▸ **What you are asked to do**
Show every line from the rows below that has the word "icon" in it.

▸ **Information shown**
***
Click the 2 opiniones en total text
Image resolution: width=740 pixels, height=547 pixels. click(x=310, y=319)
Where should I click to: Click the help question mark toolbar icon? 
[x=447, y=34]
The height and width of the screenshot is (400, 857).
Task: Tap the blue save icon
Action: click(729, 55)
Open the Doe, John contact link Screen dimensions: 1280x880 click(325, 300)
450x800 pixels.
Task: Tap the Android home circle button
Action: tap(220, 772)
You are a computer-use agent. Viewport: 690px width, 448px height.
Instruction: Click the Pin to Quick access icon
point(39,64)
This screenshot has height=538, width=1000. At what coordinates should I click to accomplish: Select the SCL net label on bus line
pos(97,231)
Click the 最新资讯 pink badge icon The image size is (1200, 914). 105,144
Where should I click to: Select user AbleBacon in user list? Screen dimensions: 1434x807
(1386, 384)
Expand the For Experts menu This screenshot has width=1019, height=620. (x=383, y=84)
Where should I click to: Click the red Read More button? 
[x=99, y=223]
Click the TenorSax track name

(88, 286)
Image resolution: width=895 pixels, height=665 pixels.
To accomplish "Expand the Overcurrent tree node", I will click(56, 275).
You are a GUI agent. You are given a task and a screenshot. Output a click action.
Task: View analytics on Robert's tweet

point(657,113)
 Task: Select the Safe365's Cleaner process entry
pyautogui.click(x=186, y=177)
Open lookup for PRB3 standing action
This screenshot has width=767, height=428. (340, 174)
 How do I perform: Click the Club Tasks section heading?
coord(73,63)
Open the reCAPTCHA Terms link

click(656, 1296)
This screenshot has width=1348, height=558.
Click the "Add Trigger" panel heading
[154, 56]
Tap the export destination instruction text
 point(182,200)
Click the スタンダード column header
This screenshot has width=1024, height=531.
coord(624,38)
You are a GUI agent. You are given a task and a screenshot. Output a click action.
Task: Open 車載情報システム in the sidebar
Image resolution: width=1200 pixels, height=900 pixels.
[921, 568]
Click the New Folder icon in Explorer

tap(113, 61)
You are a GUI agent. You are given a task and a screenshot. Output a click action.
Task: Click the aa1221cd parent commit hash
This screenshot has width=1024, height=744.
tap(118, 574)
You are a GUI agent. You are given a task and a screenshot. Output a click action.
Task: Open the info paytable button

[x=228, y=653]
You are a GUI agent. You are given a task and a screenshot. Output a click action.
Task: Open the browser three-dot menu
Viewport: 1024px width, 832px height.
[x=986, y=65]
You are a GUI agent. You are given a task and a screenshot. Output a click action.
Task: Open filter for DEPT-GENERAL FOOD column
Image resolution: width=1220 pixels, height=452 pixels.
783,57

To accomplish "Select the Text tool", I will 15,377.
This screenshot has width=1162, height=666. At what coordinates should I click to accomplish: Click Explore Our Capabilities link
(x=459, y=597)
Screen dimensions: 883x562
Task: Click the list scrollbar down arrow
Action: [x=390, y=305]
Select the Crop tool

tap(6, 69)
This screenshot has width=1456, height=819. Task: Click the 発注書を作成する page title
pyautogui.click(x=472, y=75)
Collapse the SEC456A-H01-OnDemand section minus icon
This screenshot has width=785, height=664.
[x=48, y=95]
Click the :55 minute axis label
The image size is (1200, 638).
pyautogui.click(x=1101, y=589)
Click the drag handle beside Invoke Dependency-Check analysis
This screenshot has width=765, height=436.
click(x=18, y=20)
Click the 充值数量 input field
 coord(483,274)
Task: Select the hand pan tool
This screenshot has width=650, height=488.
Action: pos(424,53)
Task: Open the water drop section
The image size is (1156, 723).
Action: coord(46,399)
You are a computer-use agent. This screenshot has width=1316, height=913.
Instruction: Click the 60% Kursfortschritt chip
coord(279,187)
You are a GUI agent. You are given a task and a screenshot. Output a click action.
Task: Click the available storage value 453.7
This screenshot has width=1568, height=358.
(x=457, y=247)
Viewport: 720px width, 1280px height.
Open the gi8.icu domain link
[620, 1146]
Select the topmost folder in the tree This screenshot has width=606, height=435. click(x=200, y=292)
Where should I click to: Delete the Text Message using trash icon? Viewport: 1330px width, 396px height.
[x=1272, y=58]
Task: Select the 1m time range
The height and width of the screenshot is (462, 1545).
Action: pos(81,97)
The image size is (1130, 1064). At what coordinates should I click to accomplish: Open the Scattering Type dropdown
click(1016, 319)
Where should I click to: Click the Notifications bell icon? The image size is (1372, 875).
***
▸ **Task answer**
Where should I click to: Click the help question mark toolbar icon? 
Task: Tap the blue save icon
Instruction: Click the Pin to Quick access icon
Click the 最新资讯 pink badge icon The image size is (1200, 914). 105,144
Click the New Folder icon in Explorer
Collapse the SEC456A-H01-OnDemand section minus icon
Where should I click to: Delete the Text Message using trash icon? Viewport: 1330px width, 396px height.
Where should I click to: Click the Notifications bell icon? The image size is (1372, 875).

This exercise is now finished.